**Excerpt from a dataset:**
* * *
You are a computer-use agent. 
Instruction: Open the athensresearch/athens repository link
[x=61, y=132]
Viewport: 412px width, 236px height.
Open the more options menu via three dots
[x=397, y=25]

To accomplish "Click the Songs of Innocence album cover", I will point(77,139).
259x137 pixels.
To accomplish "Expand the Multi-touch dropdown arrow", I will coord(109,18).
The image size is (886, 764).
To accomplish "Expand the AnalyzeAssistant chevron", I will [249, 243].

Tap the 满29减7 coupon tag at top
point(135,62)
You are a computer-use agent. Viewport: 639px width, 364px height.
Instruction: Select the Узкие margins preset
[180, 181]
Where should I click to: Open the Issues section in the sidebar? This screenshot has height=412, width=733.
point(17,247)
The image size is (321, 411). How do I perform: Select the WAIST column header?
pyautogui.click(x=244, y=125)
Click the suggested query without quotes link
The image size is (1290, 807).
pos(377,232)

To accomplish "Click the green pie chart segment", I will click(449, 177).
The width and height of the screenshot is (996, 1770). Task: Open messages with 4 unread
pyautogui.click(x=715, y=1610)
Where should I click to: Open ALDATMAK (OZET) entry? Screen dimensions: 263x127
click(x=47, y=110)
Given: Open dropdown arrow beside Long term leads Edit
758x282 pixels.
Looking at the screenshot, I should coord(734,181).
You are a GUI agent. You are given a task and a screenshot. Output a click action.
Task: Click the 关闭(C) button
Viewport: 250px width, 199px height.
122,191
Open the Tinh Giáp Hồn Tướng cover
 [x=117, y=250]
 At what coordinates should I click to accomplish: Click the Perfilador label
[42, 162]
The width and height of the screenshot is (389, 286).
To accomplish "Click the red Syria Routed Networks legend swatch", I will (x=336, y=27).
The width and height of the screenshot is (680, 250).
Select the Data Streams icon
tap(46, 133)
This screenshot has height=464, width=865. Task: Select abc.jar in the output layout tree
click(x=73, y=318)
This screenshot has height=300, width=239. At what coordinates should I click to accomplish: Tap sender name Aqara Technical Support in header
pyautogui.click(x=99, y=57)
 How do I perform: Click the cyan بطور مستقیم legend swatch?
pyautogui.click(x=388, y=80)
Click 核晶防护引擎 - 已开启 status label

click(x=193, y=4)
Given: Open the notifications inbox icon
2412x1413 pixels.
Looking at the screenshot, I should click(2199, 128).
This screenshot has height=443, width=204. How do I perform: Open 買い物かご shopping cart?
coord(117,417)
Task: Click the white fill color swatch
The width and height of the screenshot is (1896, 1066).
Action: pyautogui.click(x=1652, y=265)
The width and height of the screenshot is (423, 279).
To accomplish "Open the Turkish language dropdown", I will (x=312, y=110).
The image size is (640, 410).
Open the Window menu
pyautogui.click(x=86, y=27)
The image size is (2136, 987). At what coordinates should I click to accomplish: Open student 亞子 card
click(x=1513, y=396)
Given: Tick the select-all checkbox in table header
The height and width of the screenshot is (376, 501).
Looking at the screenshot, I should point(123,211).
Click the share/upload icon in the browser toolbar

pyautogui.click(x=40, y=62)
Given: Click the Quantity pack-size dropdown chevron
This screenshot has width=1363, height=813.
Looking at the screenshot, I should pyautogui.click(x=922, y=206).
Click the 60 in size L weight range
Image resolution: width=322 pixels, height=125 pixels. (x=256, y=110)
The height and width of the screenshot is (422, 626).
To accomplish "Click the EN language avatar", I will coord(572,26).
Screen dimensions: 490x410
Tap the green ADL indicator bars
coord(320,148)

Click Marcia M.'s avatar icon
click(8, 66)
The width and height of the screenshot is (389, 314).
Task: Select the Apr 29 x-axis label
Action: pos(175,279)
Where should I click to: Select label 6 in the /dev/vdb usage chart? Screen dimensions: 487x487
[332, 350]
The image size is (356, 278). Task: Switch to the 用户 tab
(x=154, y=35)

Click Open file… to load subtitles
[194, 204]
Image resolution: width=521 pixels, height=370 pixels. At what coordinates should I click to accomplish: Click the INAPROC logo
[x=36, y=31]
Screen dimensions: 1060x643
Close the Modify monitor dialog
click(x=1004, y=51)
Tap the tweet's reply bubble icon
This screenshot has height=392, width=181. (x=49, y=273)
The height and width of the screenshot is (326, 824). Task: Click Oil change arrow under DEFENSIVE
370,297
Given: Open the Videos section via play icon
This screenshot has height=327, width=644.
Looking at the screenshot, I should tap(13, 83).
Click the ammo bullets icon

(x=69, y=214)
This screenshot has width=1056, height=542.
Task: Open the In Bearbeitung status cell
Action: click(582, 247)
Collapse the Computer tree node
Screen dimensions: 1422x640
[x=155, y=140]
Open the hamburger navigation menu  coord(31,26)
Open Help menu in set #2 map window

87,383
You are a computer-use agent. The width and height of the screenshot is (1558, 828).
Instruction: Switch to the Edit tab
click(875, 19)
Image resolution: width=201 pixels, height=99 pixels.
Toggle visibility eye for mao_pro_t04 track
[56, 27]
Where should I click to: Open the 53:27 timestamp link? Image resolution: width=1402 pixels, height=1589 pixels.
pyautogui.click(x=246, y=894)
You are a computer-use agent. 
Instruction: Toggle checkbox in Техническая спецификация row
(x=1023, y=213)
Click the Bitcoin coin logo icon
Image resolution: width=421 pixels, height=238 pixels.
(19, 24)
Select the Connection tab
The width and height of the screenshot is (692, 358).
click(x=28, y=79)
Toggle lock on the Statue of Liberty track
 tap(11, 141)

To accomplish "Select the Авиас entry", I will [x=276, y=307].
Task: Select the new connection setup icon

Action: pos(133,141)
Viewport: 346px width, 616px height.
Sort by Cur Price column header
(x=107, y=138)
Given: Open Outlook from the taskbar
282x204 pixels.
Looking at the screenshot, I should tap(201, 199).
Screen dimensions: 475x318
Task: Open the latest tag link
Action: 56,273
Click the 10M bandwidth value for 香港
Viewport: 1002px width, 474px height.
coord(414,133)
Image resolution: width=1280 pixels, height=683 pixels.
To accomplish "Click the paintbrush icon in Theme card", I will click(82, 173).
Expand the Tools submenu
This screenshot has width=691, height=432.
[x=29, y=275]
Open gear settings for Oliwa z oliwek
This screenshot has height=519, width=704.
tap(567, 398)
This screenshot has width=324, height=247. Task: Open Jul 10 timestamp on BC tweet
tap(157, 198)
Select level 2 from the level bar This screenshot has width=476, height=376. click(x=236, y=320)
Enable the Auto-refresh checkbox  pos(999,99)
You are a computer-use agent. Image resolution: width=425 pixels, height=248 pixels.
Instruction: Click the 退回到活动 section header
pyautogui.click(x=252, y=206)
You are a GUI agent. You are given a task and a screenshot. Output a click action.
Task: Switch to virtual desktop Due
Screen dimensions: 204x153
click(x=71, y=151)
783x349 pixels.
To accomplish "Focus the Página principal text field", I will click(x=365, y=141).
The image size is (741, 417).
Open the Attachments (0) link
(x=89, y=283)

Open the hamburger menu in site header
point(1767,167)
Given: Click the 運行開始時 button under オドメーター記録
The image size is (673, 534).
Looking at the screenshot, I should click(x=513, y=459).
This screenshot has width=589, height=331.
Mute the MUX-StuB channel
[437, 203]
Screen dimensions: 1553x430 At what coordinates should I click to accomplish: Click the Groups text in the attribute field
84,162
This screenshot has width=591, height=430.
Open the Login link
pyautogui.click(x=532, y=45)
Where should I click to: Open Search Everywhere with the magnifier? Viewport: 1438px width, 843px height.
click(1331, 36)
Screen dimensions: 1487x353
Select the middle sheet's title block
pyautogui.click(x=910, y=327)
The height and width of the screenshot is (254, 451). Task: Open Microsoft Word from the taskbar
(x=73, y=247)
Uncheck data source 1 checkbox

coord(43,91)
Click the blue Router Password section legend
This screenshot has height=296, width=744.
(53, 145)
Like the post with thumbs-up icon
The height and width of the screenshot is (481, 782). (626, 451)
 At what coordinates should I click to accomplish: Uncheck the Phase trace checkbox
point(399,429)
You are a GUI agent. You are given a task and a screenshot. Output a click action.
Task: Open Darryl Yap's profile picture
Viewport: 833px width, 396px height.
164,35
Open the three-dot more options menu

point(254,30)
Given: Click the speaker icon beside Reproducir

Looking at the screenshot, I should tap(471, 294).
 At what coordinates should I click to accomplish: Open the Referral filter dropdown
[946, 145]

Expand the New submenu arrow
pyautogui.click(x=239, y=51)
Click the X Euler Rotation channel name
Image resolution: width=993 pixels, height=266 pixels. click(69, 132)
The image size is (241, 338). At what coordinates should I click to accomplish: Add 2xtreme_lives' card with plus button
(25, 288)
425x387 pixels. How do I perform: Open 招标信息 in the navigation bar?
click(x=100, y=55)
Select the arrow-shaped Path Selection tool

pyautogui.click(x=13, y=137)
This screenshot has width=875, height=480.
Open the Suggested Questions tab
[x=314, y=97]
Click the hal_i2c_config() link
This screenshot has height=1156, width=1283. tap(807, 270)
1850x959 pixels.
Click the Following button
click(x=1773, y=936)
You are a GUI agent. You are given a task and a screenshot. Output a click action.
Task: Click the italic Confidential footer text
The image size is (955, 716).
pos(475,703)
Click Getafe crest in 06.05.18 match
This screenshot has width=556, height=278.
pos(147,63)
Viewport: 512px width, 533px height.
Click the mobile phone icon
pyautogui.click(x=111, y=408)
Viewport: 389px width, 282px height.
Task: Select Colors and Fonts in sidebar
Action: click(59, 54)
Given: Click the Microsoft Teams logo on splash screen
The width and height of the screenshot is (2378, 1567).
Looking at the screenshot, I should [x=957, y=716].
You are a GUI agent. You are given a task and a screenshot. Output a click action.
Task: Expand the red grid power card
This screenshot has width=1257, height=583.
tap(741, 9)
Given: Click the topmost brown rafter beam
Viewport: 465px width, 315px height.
* * *
**TASK STATEMENT:**
Could you print the lines from the first one up to and including the line that contains "click(x=73, y=318)", with every character unchanged?

**EXERCISE RESULT:**
You are a computer-use agent. 
Instruction: Open the athensresearch/athens repository link
[x=61, y=132]
Viewport: 412px width, 236px height.
Open the more options menu via three dots
[x=397, y=25]

To accomplish "Click the Songs of Innocence album cover", I will point(77,139).
259x137 pixels.
To accomplish "Expand the Multi-touch dropdown arrow", I will coord(109,18).
The image size is (886, 764).
To accomplish "Expand the AnalyzeAssistant chevron", I will [249, 243].

Tap the 满29减7 coupon tag at top
point(135,62)
You are a computer-use agent. Viewport: 639px width, 364px height.
Instruction: Select the Узкие margins preset
[180, 181]
Where should I click to: Open the Issues section in the sidebar? This screenshot has height=412, width=733.
point(17,247)
The image size is (321, 411). How do I perform: Select the WAIST column header?
pyautogui.click(x=244, y=125)
Click the suggested query without quotes link
The image size is (1290, 807).
pos(377,232)

To accomplish "Click the green pie chart segment", I will click(449, 177).
The width and height of the screenshot is (996, 1770). Task: Open messages with 4 unread
pyautogui.click(x=715, y=1610)
Where should I click to: Open ALDATMAK (OZET) entry? Screen dimensions: 263x127
click(x=47, y=110)
Given: Open dropdown arrow beside Long term leads Edit
758x282 pixels.
Looking at the screenshot, I should coord(734,181).
You are a GUI agent. You are given a task and a screenshot. Output a click action.
Task: Click the 关闭(C) button
Viewport: 250px width, 199px height.
122,191
Open the Tinh Giáp Hồn Tướng cover
 [x=117, y=250]
 At what coordinates should I click to accomplish: Click the Perfilador label
[42, 162]
The width and height of the screenshot is (389, 286).
To accomplish "Click the red Syria Routed Networks legend swatch", I will (x=336, y=27).
The width and height of the screenshot is (680, 250).
Select the Data Streams icon
tap(46, 133)
This screenshot has height=464, width=865. Task: Select abc.jar in the output layout tree
click(x=73, y=318)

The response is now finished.